Snyder also struggled with how to balance work and family:
I’ve been in banking since ’83 but I did take about seven years off to stay at home with my young children. When I was in grad school, I thought I could do everything. I thought I could have a full-time career, raise a wonderful family, be involved in my church and serve the Lord. I thought I could do all of it. And then I found out that I couldn’t do it all as well as I wanted to. When my kids were young, our two oldest were four and two, I did stay home with them, did some part-time consulting work from the house, but I arranged my schedule around their preschool days. I went back to work about nine, almost ten years ago. I do want to add that I know many wonderful Christian families where both parents work and families where only one parent works. I believe each family must make a prayerful decision that is right for their family. Our decision was right for us and I don’t regret a thing.

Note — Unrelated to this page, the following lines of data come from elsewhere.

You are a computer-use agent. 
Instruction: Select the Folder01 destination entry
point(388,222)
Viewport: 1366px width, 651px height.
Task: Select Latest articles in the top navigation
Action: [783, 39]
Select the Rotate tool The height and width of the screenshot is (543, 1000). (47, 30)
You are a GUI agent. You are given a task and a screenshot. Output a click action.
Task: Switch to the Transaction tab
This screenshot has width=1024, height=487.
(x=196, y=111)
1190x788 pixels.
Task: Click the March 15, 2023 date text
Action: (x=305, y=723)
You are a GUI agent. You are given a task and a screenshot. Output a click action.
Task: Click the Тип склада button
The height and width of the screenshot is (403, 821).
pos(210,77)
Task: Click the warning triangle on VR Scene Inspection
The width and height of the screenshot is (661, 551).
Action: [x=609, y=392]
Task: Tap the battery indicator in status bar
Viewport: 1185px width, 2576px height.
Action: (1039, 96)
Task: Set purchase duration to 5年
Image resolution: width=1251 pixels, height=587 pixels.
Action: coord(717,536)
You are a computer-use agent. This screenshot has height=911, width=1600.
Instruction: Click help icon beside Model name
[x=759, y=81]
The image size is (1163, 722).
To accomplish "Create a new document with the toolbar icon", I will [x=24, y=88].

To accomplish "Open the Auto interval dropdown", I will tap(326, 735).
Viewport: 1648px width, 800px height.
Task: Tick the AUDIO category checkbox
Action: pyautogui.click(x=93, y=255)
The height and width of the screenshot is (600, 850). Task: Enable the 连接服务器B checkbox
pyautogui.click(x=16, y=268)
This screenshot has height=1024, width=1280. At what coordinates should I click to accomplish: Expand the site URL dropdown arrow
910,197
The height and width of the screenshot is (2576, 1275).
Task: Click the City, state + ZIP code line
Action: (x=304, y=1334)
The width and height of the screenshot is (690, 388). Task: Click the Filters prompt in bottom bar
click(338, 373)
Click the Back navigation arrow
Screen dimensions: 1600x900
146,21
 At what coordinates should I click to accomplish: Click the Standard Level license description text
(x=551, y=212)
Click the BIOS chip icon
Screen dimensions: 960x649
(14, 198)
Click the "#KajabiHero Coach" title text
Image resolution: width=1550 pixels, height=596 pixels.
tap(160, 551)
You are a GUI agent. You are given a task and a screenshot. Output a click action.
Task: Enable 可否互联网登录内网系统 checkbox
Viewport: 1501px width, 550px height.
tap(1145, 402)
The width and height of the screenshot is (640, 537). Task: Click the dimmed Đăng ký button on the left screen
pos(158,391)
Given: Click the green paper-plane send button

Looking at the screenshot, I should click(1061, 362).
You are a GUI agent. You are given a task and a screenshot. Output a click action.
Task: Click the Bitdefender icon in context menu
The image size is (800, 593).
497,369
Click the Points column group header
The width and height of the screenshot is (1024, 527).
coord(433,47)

First of all, you need to sit down and make a budget, including all of your categories. As mundane as they are, you need to put in those lattes and midnight pizza deliveries. And that needs to be in the form of entertainment or food, but you have to group those into broader categories, being careful not to kill yourself with details. I learned to give up my budget category of Hallmark cards as the detail drove me crazy. You have to give yourself a little bit of grace…… It takes tremendous discipline, but starting out with the math is always very helpful: how much do you have to live on?
You can read more, including her struggles with getting back into the workforce and three important rules to guide your financial life, by checking out the full article. (Hint: maybe you shouldn’t buy a house as soon as you think.) And as a bonus, check out the links that conclude the article for great resources on making a budget of your own.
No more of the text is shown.